Visual regression testing works differently. The whole thing boils down to three steps:

1. Save a reference screenshot. How the page looks when everything is correct. This is your baseline.
2. After each PR, take a fresh screenshot of the same page.
3. Compare the two pixel by pixel. If the difference is above a threshold, the test fails and you get an image with the changed areas highlighted.

You're basically automating what you'd normally do with your eyes: "open the page, make sure everything's in place." Only now a script does it on every pull request.

What you need for the pipeline: three components

Three parts make up the whole process, and each one solves a single job:

1. A tool for capturing screenshots. Something needs to open the page and produce a PNG file. This can be a headless browser (Playwright, Puppeteer) or a screenshot API. I use the API because it doesn't require installing a browser in CI. More on that below.

2. A library for comparing images. It takes two PNG files (baseline and current) and compares them pixel by pixel. I use pixelmatch, an open-source library from Mapbox. It's fast and dependency-free. Playwright uses it under the hood too.

3. A CI/CD pipeline that runs everything. GitHub Actions, GitLab CI, Jenkins, whatever you prefer. The point is that on every PR, two scripts run: one captures fresh screenshots, the other compares them with baselines.

Now let's go through each component and wire them together.

Step 1: how to get a screenshot of the page

There are two approaches, and the choice depends on what exactly you're testing.

Approach A: headless browser in CI (Playwright)

Playwright lets you run Chromium right in the CI environment and take screenshots from there. It's a good option if you're testing components (Storybook, isolated React/Vue components) that run on a local dev server and don't need a public URL.

But the cost is real. Chromium is about 400 MB to download. Each running instance eats 200-400 MB of RAM. And Linux, macOS, and Windows all render fonts differently, which is the main headache. A screenshot taken on a developer's Mac won't match CI running Ubuntu, even if the page looks identical to the human eye. Because of this, baselines always need to be generated in the same environment where tests run (usually through Playwright's Docker image).

Approach B: screenshot API (no browser in CI)

Instead of spinning up a browser in CI, you send a URL via HTTP request and get back a ready PNG. Rendering happens on the API server, and the result is always the same. No font issues, no Chromium download, zero RAM usage on your CI runners.

I use this approach because while building screenshotrun I already had a Playwright-based rendering engine, and wrapping it into an API was the obvious next step.

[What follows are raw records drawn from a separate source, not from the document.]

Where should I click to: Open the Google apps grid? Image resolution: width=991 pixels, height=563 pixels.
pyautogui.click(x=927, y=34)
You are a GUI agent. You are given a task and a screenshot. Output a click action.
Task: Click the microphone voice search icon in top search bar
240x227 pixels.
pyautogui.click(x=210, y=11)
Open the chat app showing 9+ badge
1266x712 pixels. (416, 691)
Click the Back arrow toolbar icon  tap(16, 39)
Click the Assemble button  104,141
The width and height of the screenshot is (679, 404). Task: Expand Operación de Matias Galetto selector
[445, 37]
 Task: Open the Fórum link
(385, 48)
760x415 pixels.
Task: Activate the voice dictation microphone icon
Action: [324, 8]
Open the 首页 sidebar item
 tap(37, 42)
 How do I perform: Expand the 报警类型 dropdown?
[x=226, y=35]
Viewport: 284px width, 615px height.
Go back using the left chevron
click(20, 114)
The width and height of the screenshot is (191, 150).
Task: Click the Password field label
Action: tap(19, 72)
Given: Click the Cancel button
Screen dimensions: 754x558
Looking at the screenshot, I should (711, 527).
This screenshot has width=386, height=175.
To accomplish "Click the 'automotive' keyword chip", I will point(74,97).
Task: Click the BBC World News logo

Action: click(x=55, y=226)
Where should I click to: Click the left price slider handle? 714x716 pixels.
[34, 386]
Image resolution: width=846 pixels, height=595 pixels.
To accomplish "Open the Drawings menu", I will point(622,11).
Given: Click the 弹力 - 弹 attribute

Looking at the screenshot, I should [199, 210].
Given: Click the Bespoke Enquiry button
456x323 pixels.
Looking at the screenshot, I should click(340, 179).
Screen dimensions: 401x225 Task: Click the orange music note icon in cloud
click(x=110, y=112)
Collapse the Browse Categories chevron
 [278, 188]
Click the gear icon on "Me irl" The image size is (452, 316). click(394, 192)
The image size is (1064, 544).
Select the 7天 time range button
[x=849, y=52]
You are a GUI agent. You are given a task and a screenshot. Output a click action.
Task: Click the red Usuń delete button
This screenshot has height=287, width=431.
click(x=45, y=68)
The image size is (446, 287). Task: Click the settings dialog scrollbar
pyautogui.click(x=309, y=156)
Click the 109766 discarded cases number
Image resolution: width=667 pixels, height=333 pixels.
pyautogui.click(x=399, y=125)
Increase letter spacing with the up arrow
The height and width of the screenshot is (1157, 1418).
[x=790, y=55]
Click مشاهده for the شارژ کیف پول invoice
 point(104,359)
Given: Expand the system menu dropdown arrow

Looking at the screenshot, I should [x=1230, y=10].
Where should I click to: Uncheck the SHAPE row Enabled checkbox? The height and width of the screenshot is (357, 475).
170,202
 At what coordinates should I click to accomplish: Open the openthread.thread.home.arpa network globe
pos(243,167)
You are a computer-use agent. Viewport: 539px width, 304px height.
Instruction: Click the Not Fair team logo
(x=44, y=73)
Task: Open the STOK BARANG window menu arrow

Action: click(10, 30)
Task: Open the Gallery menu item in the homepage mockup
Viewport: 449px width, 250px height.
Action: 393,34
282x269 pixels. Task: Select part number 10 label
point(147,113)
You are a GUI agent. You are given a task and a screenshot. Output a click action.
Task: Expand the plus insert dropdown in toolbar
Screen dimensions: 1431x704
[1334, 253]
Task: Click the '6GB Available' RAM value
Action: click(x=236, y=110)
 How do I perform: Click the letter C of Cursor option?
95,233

Here's how it looks with the Screenshotrun API:

curl -X GET "https://api.screenshotrun.com/v1/screenshots/capture?\
url=https://example.com/checkout&\
format=png&\
width=1280&\
height=800&\
full_page=true&\
response_type=image" \
  -H "Authorization: Bearer sk_live_YOUR_API_KEY" \
  --output baselines/checkout.png

What's happening here: we're sending a GET request to the API with parameters for which URL to capture, what format, what dimensions. The response_type=image parameter tells the API to return a raw PNG file instead of a JSON wrapper. The --output flag in curl saves the result to baselines/checkout.png.

One request, one file. Need a mobile viewport? Change width to 390 and height to 844. Need a full page with scrolling? full_page=true is already there. The API scrolls the page on its own, waits for lazy content to load, and assembles the result.

Which approach to pick

If you're testing public pages (landing page, blog, marketing site), the API is simpler: the URL is already accessible, no browser needed in CI, font problems are solved. If you're testing internal components that only exist on localhost, go with Playwright, because the API can't reach your local dev server.

I'll show both approaches in examples below, but the main pipeline uses the API since there's less setup involved.

Step 2: how to compare two screenshots

Once you have two PNG files, baseline (reference) and current, you need to compare them. I use pixelmatch for this.

How pixelmatch works

pixelmatch takes two images of the same dimensions and walks through every pixel. If the pixel color in the current screenshot differs from the baseline, that pixel gets painted bright pink on a third image (the diff). You get two things back:

- A number. How many pixels are different.
- A diff image. A visual map of changes, where pink areas show what moved.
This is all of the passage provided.